## How to interpret inferential statistics when your data aren’t a random sample

I’m having a bit of a ‘crisis’ of confidence regarding inferential statistics. I’ve been reading some of the work by Stephen Gorard (e.g. “Against Inferential Statistics”) and David Freedman and Richard Berk (e.g. “Statistical Assumptions as empirical commitments”). These authors appear to be saying this:

(1) Inferential statistics assume random sampling

(2) (Virtually) all experimental research (in psychology, for example) uses convenience sampling, not random sampling

(3) Therefore (virtually) all experimental research should have nothing to do with inferential statistics

If a researcher gets a convenience sample (say 100 college students), randomly assigns them to two groups and then uses multiple regression (let’s say) to analyse the results, is that researcher ‘wrong’ to report/use/rely on the p-values that result? [Perhaps the researcher could just use the parameter estimates – based on the convenience sample – and ignore the p values and confidence intervals…?]

Are inferential statistics just (totally) inappropriate for convenience samples?

I would love to hear your views. Perhaps you’ve written a blog post on the matter?

Yes, this has come up many times! Here are some posts:

How does statistical analysis differ when analyzing the entire population rather than a sample?

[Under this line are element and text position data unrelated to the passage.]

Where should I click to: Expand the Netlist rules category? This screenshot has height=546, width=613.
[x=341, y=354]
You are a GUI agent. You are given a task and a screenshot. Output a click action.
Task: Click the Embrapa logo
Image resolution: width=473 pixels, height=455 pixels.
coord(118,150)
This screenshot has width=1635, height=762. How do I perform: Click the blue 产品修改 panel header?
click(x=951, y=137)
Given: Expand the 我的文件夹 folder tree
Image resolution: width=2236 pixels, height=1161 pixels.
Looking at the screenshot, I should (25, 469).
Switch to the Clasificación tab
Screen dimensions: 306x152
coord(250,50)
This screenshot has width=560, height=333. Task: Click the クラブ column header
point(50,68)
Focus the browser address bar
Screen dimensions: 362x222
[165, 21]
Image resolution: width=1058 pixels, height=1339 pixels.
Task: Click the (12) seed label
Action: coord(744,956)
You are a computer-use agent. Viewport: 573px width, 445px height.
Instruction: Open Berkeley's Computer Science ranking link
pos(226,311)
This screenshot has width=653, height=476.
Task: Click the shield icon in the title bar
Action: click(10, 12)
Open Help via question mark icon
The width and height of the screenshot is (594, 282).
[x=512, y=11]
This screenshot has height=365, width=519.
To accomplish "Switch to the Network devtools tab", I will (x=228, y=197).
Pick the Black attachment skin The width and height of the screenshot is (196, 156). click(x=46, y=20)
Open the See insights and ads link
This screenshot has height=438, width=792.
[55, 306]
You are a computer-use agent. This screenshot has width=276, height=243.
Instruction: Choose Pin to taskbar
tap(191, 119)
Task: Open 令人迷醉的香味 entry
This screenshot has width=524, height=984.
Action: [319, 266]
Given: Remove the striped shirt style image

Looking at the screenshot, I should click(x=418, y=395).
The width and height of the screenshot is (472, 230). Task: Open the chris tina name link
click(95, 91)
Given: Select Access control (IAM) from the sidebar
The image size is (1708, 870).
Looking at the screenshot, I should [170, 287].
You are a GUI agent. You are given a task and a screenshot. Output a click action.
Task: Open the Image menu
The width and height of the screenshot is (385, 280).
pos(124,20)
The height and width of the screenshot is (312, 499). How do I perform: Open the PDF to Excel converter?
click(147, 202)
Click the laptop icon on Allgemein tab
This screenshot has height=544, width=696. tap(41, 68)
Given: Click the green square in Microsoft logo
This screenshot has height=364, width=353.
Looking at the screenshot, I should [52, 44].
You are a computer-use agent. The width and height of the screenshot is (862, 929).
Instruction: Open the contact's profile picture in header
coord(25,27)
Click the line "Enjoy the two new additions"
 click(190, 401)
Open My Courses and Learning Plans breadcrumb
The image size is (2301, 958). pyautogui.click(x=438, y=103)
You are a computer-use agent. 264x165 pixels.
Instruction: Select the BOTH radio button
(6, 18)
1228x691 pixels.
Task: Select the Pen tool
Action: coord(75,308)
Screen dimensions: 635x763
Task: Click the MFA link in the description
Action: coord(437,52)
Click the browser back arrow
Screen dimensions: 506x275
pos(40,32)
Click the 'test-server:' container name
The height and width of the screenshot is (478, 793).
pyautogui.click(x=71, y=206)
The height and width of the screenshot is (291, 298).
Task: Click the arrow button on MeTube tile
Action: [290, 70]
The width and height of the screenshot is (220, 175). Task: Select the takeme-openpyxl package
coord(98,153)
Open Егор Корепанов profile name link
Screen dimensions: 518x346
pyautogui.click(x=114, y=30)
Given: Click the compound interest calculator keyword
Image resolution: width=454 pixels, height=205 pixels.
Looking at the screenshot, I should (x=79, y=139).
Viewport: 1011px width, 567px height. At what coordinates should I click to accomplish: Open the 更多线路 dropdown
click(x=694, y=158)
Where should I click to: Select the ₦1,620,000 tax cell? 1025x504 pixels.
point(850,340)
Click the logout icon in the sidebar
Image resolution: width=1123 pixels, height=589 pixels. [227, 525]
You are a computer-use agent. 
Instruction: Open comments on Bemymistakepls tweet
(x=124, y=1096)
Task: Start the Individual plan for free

Analyzing the entire population rather than a sample

Yes, worry about generalizing from data to population. But multilevel modeling is the solution, not the problem

How do you interpret standard errors from a regression fit to the entire population?

What do statistical p-values mean when the sample = the population?

How do you interpret standard errors from a regression fit to the entire population?

The longer answer is that random sampling is just a model. It doesn’t apply to opinion polls either. But it can be a useful starting point.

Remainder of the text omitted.